Tension Bénin Niger : toumba exige des garanties à wadagni avant son investiture

Écrit par

dans

manifestation de supporters du coup d'État à Niamey, au Niger

Le général Mohamed Toumba, ministre nigérien de l’Intérieur, a récemment livré une longue interview de deux heures et demie sur les ondes de la télévision publique du Niger. Parmi les sujets abordés, les tensions persistantes entre Niamey et Cotonou occupent une place centrale, à l’approche de l’investiture de Romuald Wadagni, successeur de Patrice Talon à la présidence du Bénin.

Des accusations lourdes contre le Bénin et la France

Lors de cet entretien, le haut responsable de la junte nigérienne a exprimé des critiques acerbes envers les autorités béninoises et françaises. Mohamed Toumba a notamment affirmé que « Patrice Talon n’était pas le problème, le vrai problème, c’est Emmanuel Macron ». Selon lui, l’ancien président béninois aurait servi d’intermédiaire à la France, permettant à celle-ci de s’installer sur le territoire du Bénin pour mener des actions hostiles contre le Niger.

Le général a ainsi exigé de Romuald Wadagni des « gages de bonne volonté » avant même son installation officielle. Il a demandé au futur président béninois de « clarifier publiquement que le Bénin n’a aucun lien avec les intérêts français » et de « cesser de faciliter la présence française sur son sol, utilisée pour agresser ses voisins ».

Patrice Talon n’était pas le problème, le vrai problème, c’est Emmanuel Macron.

Une dégradation progressive des relations depuis le coup d’État

Les tensions entre le Bénin et le Niger ne sont pas nouvelles.
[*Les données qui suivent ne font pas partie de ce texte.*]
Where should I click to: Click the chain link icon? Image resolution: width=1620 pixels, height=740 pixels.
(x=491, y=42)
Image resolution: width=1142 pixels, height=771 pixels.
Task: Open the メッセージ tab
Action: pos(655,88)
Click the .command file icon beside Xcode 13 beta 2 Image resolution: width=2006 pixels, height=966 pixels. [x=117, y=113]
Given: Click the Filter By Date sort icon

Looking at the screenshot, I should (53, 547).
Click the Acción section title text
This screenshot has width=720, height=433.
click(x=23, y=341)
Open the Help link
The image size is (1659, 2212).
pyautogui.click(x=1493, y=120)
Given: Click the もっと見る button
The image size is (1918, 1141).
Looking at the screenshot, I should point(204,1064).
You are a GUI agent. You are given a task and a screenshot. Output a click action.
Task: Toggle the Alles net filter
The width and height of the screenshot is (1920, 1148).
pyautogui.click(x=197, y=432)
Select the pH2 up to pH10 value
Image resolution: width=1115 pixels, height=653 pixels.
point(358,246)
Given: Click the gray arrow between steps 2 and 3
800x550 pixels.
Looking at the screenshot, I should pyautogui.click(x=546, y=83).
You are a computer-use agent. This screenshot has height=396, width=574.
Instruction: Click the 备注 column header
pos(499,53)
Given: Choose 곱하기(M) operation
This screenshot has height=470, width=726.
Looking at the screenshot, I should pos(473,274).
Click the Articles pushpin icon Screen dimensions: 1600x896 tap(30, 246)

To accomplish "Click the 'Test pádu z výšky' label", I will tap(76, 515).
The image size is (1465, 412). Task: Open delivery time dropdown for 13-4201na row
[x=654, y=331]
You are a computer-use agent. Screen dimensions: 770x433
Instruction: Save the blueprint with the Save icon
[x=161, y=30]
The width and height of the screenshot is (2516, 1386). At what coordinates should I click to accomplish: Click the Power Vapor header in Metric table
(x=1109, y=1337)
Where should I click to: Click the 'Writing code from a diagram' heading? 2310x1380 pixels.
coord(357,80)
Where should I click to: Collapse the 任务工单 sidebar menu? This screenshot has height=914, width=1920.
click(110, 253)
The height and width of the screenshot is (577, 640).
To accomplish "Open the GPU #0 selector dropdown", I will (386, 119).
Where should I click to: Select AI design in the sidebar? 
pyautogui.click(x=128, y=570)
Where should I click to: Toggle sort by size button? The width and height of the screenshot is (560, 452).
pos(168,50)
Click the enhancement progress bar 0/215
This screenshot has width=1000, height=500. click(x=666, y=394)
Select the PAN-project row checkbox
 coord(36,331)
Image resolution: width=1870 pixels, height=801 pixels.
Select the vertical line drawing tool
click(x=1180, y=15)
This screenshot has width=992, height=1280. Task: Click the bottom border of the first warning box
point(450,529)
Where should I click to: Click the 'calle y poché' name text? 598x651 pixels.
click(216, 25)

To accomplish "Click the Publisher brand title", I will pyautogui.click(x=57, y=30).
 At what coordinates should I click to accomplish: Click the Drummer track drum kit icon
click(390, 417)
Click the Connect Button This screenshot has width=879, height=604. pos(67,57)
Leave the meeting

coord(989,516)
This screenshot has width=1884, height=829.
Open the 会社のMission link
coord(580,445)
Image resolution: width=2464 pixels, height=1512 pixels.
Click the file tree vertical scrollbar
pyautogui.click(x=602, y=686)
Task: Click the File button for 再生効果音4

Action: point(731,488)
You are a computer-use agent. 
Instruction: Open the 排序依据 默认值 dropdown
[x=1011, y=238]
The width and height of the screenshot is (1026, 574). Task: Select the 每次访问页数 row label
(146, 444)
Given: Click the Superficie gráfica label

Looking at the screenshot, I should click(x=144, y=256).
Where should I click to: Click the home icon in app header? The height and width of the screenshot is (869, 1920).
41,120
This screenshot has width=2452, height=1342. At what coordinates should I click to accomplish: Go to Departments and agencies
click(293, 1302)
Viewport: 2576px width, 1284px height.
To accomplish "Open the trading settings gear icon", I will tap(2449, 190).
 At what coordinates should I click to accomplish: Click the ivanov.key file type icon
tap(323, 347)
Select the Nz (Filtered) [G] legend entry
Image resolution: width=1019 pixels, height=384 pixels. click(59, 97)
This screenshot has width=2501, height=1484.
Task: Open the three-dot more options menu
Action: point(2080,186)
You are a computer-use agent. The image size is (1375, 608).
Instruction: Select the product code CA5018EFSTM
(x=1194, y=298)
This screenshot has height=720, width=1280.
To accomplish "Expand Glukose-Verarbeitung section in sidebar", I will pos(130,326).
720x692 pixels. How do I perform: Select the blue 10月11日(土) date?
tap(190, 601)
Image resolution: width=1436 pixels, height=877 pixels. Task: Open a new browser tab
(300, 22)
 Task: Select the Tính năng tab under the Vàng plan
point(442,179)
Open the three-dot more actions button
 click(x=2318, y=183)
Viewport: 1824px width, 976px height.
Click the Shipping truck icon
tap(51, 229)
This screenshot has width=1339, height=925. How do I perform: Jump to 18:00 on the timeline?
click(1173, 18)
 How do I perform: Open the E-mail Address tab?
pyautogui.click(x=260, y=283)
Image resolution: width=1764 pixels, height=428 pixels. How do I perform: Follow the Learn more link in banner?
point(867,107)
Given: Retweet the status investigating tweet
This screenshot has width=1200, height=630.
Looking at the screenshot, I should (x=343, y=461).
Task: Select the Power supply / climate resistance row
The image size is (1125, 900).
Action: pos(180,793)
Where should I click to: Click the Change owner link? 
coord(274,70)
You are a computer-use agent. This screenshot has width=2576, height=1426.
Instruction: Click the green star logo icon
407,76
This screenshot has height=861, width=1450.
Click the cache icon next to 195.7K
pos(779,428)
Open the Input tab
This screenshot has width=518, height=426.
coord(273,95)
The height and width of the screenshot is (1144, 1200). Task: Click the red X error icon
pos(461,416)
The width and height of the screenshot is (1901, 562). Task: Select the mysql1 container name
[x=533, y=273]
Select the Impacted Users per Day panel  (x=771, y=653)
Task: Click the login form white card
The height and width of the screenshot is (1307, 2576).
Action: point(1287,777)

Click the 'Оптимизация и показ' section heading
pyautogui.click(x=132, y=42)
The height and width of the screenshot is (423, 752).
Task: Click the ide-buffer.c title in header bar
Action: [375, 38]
Elles se sont intensifiées depuis le renversement du président élu Mohamed Bazoum par la junte militaire dirigée par le général Abdourahamane Tiani en juillet 2023. Plusieurs incidents ont marqué cette période, notamment l’attaque contre l’aéroport international de Niamey et la base militaire 101, où se trouve un contingent russe de l’Africa Corps.

Le général Tiani avait alors lancé un avertissement sans équivoque aux dirigeants français, ivoiriens et béninois, les accusant de soutenir des mercenaires responsables de cette attaque, revendiquée par l’État islamique. Ses déclarations avaient été suivies d’une escalade verbale, avec des propos menaçants envers ces pays.

Romuald Wadagni entre apaisement et prudence

Face à ces critiques, Romuald Wadagni, élu avec 94 % des voix lors de la présidentielle du 12 avril, a adopté un discours plus conciliant. Dans un entretien accordé à la presse, il a exprimé sa conviction que « les pays de la région doivent dialoguer pour surmonter leurs défis communs », évoquant notamment la sécurité, la pauvreté et le chômage des jeunes.

Il a également souligné l’importance d’une coopération sécuritaire renforcée avec le Niger et le Burkina Faso, tout en reconnaissant que les relations actuelles ne sont pas encore optimales. Malgré ces déclarations d’ouverture, les propos du général Toumba montrent que Niamey reste méfiant quant à l’évolution des relations bilatérales.

Alors que l’investiture de Romuald Wadagni est prévue pour le 24 mai, la question de savoir si le Bénin parviendra à rassurer le Niger et à apaiser les tensions reste entière.